Tuesday, March 2, 2010

Old photo launches interest in Cuban baseball

Many years ago while looking through a box of old family photographs, I came across a black-and-white image of my father (left) from the late 1940s.

In it, he couldn't have been much more than 10 or 11 years old, and I felt as if I could have been looking at a picture of myself at that age were it not for the clothes and the photo's lack of color.

The baseball cap with the serifed "A" on the dome that sat on my father’s head was that of the Almendares baseball club, the professional winter-league team he rooted for as a child in pre-Castro Cuba.

My father would tell me stories of following players like Monte Irvin and Chuck Connors, Agapito Mayor and Max Lanier, Tommy Lasorda and Roberto Oritz.

He would tell me how his uncle, Raúl -- one of my grandfather Rene's 10 siblings -- would take him to El Gran Stadium of Havana to watch games, no easy task considering Raul's disability.

As a young man, Raúl lost both legs below the knees when they were run over by a train as he slept -- passed out after a night on the town -- on a set of tracks.

After the accident, Raúl had to use an elaborate wheelchair (left) -- with handles above the armrests connected to the wheels with what looked like bicycle chains -- to get around. Later he "walked" on his knees using foam pads (right).

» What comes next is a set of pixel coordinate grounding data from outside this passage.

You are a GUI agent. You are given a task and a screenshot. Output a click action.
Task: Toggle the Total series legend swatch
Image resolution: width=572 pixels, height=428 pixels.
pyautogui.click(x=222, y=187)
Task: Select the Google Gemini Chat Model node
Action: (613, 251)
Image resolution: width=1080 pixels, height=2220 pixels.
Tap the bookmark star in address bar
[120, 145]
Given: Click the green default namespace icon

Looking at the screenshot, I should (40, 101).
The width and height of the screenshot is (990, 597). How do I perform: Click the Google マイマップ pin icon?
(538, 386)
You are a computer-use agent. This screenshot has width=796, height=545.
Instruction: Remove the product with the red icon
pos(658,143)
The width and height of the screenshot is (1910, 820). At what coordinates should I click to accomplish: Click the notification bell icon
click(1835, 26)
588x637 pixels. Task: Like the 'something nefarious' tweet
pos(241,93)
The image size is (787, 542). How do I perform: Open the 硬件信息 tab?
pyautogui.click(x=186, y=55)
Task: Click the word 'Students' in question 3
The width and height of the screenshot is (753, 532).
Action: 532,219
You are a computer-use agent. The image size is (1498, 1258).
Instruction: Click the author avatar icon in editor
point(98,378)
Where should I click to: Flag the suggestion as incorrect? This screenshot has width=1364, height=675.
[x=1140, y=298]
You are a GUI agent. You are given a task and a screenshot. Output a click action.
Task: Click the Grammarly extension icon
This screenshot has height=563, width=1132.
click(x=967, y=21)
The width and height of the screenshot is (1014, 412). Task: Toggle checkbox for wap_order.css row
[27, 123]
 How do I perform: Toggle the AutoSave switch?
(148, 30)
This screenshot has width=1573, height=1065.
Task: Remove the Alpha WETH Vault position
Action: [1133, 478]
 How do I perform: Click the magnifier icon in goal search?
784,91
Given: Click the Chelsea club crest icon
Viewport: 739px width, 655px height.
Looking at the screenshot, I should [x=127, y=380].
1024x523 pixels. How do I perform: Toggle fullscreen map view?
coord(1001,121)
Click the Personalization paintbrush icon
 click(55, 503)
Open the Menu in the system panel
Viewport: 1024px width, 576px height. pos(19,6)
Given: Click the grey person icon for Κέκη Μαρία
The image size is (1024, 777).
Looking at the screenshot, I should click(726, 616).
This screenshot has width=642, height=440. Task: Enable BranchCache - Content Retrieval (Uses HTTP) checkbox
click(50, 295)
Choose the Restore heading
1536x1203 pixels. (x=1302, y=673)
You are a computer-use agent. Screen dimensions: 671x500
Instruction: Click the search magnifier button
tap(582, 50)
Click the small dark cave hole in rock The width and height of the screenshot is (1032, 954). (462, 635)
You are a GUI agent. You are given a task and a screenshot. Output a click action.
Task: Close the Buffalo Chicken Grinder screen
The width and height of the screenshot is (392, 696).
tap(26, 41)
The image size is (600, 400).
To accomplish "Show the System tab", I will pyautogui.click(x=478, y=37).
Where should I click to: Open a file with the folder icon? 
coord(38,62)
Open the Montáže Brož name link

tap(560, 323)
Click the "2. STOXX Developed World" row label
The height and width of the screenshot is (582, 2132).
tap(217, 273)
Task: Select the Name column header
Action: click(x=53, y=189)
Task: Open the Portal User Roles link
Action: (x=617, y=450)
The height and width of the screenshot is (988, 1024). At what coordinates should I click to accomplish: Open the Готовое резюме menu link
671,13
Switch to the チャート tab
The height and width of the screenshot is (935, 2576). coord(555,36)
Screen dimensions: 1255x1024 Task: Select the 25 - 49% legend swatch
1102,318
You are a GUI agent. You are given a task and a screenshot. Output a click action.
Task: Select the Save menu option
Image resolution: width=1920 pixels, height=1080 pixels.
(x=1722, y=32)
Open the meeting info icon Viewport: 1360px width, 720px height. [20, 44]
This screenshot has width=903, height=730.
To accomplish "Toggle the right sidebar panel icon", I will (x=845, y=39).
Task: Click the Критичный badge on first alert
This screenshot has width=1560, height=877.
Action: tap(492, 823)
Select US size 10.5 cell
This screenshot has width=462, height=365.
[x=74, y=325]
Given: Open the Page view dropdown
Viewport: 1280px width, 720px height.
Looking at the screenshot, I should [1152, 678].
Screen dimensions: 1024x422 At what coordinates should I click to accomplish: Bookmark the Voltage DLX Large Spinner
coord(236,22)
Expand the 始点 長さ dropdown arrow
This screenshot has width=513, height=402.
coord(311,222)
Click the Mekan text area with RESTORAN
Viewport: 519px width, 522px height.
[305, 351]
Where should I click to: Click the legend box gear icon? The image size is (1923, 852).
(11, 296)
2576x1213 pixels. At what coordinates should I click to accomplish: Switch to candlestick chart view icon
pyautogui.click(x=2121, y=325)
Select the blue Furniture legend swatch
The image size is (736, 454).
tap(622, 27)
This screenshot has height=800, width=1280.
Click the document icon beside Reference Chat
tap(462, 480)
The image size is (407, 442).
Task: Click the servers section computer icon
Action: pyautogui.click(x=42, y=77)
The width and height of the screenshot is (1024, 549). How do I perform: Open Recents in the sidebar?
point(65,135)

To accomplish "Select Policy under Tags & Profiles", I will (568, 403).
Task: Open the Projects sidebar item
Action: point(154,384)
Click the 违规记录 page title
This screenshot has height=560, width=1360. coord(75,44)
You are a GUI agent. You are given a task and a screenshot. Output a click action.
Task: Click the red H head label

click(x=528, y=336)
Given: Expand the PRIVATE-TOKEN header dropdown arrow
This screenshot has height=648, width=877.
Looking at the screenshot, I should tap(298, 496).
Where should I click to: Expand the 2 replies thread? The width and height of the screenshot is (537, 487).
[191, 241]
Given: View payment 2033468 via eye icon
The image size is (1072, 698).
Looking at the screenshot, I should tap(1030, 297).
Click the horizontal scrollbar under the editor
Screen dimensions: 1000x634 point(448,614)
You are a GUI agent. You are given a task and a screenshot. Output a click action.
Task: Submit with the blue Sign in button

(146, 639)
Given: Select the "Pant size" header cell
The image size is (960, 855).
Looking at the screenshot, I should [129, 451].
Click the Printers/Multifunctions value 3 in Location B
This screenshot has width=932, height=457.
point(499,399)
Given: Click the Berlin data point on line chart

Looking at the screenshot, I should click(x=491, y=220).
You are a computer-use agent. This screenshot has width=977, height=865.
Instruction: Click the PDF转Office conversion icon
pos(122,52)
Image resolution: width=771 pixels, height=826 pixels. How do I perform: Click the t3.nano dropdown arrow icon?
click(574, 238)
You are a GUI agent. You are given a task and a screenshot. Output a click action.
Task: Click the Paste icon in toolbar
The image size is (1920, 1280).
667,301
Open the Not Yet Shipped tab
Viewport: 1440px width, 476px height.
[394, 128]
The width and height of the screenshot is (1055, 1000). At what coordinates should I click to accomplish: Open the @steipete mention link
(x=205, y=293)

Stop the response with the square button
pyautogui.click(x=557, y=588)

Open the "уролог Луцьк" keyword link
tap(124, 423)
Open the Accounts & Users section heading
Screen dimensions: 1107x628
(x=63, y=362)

Discovering these and other old photos of my father and our family in Cuba launched my ongoing interest in researching the history of baseball on the island of my birth, as well as my family history.

Monday, March 1, 2010

Don Zimmer: A baseball life in Cuba

Don Zimmer was honored earlier this month for his 62-year career in baseball, a resume that includes:

  • 12 major-league seasons as a player, including as a member of the Dodgers' only World Series-winning team in Brooklyn (1955) and as the first of 139 player who have played third base for the Mets (1962).

  • Managing the Padres, Red Sox, Rangers and Cubs.

  • Bench coach under Joe Torre during the Yankees dynasty of 1996-2000.

A less celebrated aspect of Zimmer's life in baseball came in Cuba's winter league, playing for Cienfuegos and Marianao from 1951-53.

Zimmer was home in the cold and snow of Cincinnati when Al Campanis from the Dodgers called with the offer to play in Havana.

"He said, ‘Do you want to go to Cuba to play the rest of the winter in the Cuban League?’ I said, ‘Yeah, my goodness,’ ” Zimmer said during an interview in the spring of 2008. “I got on an airplane with my wife the next day. Billy Herman, a Hall of Famer, was my manager [with Cienfuegos]. He called me in the office and said, ‘How long will it take you to get ready to play in a game?’ I’m 22 years old. I said, ‘What? I’ll play tonight.’ ”

Zimmer never got to celebrate a pennant in Cuba, helping lead Cienfuegos and Marianao to second-place finishes in back-to-back seasons.

Despite that, Zimmer thought Havana "was heaven. ... It was a resort, I mean, what a gorgeous place. They had beautiful casinos. You wanted to go to the casinos after the game, you went. They had great restaurants. I’ve always said that Cuba, the two years that I spent there, were very special in my baseball life. And playing with and against the guys that I played with, it was special.”